» **Texte fourni**
··········

# maximum, minimum / maximal, minimal



## utrerana

Bonjour:
Moi, je n'arrive pas à saisir la différence entre maximun et maximale par rapport a son utilisation.
Par exemple j'ai trouvé:
"Température maximale" mais  aussi "_L'important pour nous est de bénéficier d'une exposition maximum pour la marque, sur tous les supports." _
Pourquoi dans la première phrase on utilise maximale et das la deuxième maximun et pas maximale? Dans les deux el mot est précedé pour un sustantif.
Merci d'avance.


----------



## Maître Capello

En emploi adjectival, ce sont en fait des synonymes. 

_la température maximum = la température maximale
une exposition maximum = une exposition maximale_


----------



## utrerana

Merci Maître,
Mais je les emploie comme synonymes et le prof me corrige en changant l'un pour l'autre, et je n'arrive pas a comprendre pourquoi, s'il existe quelque règle, quelque nuance.


----------



## Maître Capello

Le professeur n'a certainement pas à te corriger dans ces exemples. En revanche, seul _maximum_ peut être un nom.

Par exemple : _Je vais faire le *maximum*.  / le *maximal* _.


----------



## Donaldos

Ton professeur applique peut-être strictement ces recommandations :



> L'Acad. des sciences (23 févr.1959), suivie par l'Ac. 2001-2005, a recommandé de recourir aux adjectifs _maximal, minimal, optimal, extrémal_, ce qui permer de sortir du désordre décrit ci-dessus.



(_Le Bon Usage_)



> *Maximal* (= qui constitue ou atteint le plus haut degré) est l'adjectif correspondant au substantif _maximum_, comme _minimal_ et _optimal_ sont les adjectifs correspondant aux substantifs _minimum_ et _optimum_ : _la température maximale relevée aujourd'hui est de 28 degrés_ (et non : *_la température maximum relevée aujourd'hui_...).

··········

» **Jeu de données**
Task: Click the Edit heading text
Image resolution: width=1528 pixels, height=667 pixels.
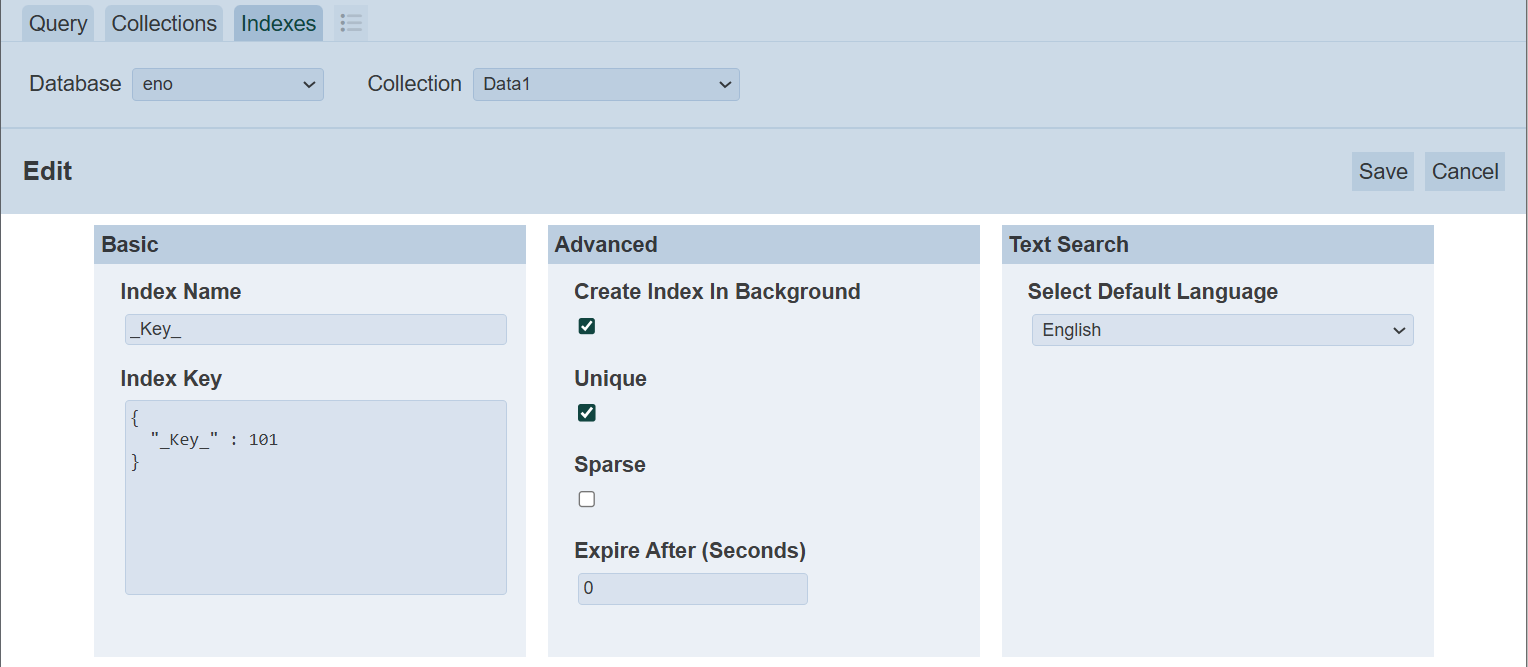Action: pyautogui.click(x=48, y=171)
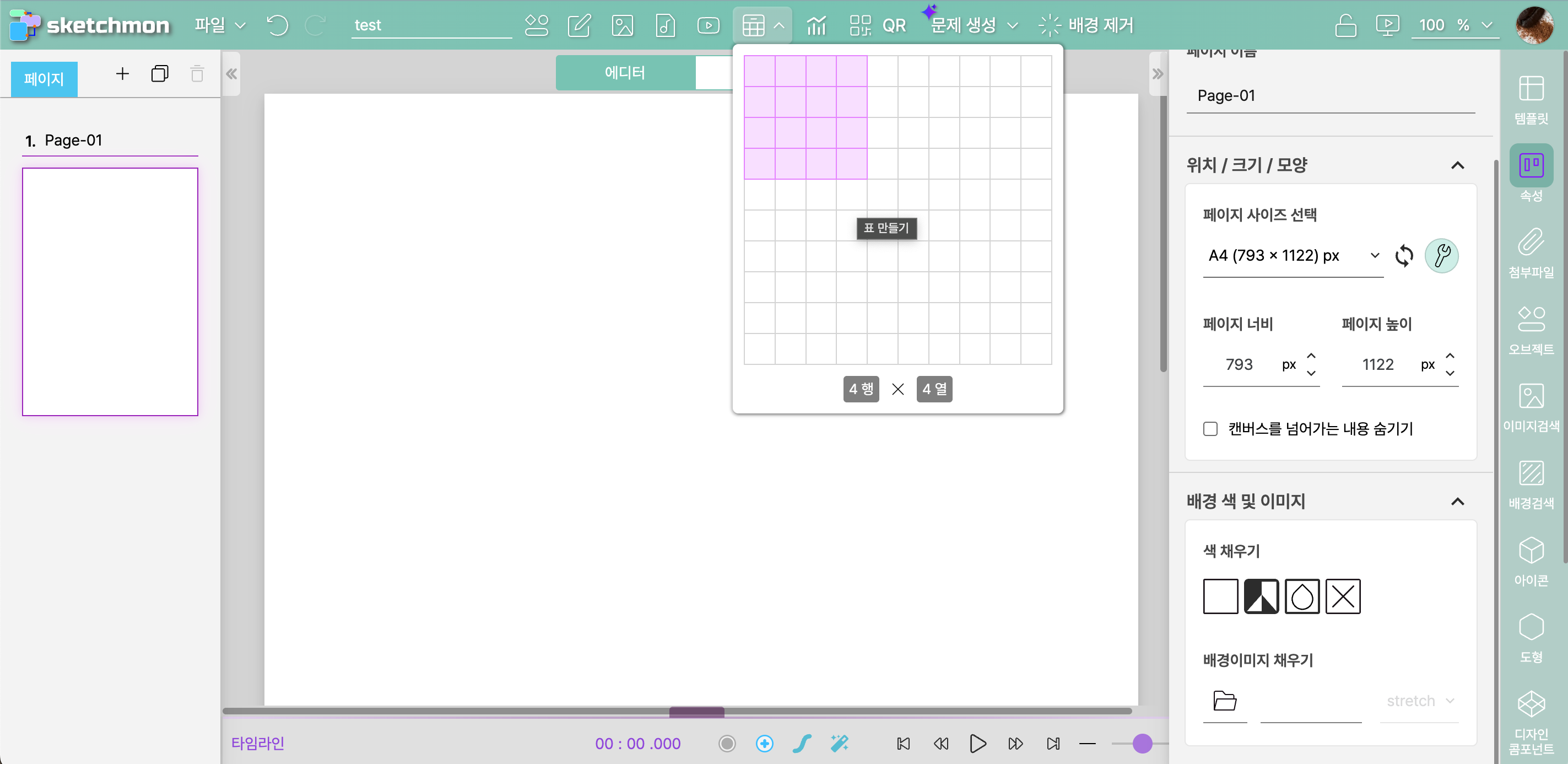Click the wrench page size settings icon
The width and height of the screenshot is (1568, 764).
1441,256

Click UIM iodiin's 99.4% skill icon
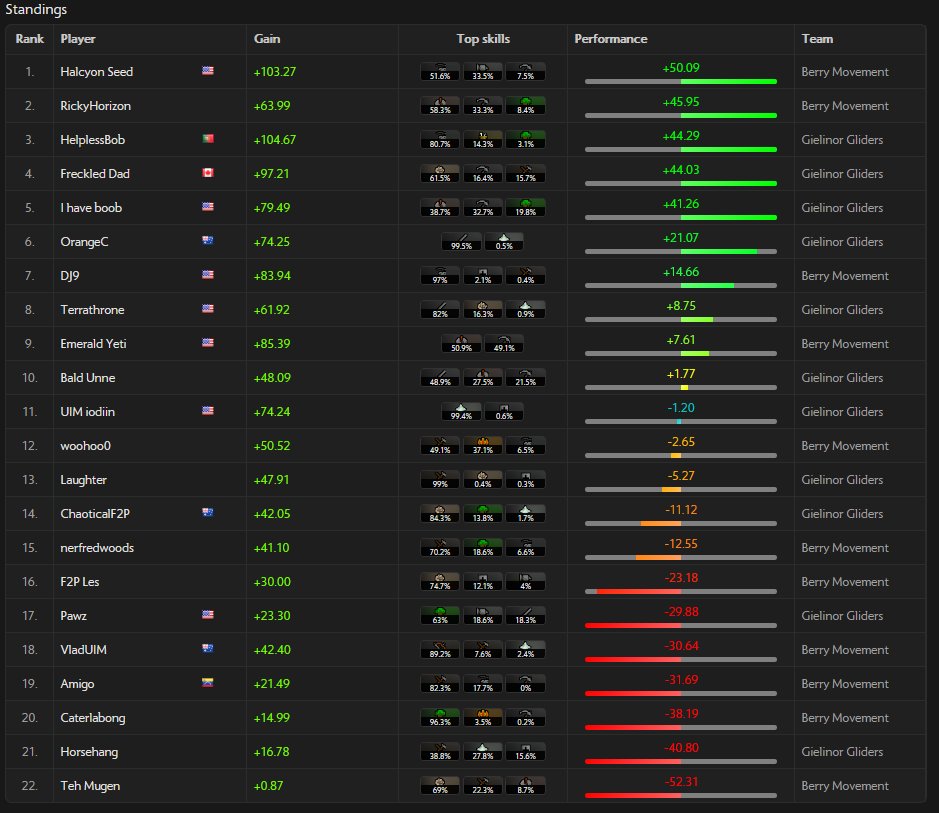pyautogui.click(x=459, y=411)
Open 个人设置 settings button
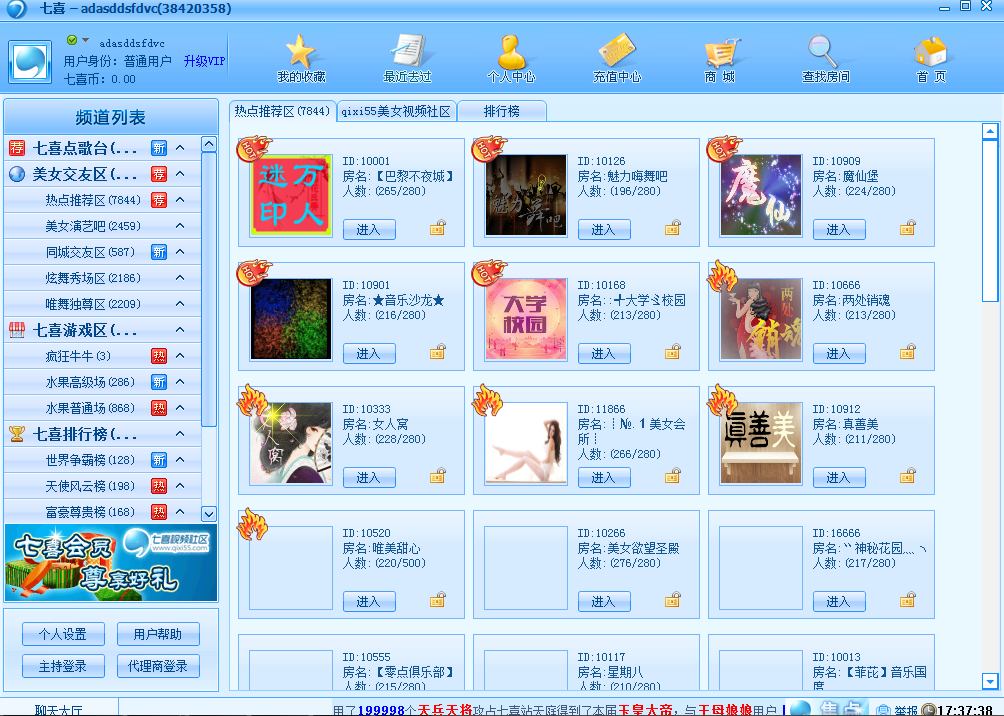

··········

» **Consignes de travail**
A: Recopiez la liste mot pour mot et en entier, sans y faire figurer les images.
B: Prolongez la discussion sur « maximum » et « maximal » en reprenant juste après sa dernière phrase.
La discussion sur « maximum » et « maximal » et la liste n'ont aucun lien entre elles.

» **Résultats attendus**
A:
Task: Click the Edit heading text
Image resolution: width=1528 pixels, height=667 pixels.
Action: pyautogui.click(x=48, y=171)
Click the wrench page size settings icon
The width and height of the screenshot is (1568, 764).
1441,256

Click UIM iodiin's 99.4% skill icon
pyautogui.click(x=459, y=411)
Open 个人设置 settings button

B:
(Larousse)




> Les adjectifs _maximal_ et _maximum_ signifient tous deux « qui constitue le degré le plus élevé ». Ils peuvent donc, en théorie, être employés dans les mêmes contextes.
> 
> Cependant, il vaut mieux n'employer le mot maximum que comme substantif et privilégier l'emploi de l'adjectif _maximal_ à celui de _maximum_.





> - _Marc dépasse souvent la vitesse maximale sur l'autoroute._ (préférable à :_ la vitesse maximum_)
> - _Les températures maximales n’ont pas été atteintes._ (préférable à : _les températures maximums_)
> -_ La durée maximale d'un tel congé est de six mois._ (préférable à : _la durée maximum_)



(BDL)

Le mieux est encore d'interroger ton professeur, il devrait être en mesure de justifier ses corrections.


----------



## Maître Capello

> Cependant, il vaut mieux n'employer le mot maximum que comme substantif et privilégier l'emploi de l'adjectif _maximal_ à celui de _maximum_.


Oui, et par conséquent la seconde phrase n'aurait certainement pas dû être corrigée en : _L'important pour nous est de bénéficier d'une exposition *maximum* pour la marque, sur tous les supports._

Quoi qu'il en soit, si certains puristes préfèrent réserver _maximum_ à l'emploi substantif, son emploi adjectival n'est certainement pas incorrect.


----------



## utrerana

Par exemple dans une rédaction:
"en donnant une priorité maximun à l'éducation de la personne"
La correction : "en donnant une priorité maximun maximale à l'éducation de la personne"
Une autre:
"la classe ouvrière subit vraiment les effets de la crise économique en devenant les plus battues en brèche à cause de la carence de ressources minimums"
Correction: "la classe ouvrière subit vraiment les effets de la crise économique en  devenant les plus battues en brèche à cause de la carence de ressources  minimums minimales "


----------



## Donaldos

Au moins sa correction est cohérente 

Si tu veux lui faire plaisir, il vaut mieux suivre les recommandations de ton prof dans les rédactions qui lui sont adressées.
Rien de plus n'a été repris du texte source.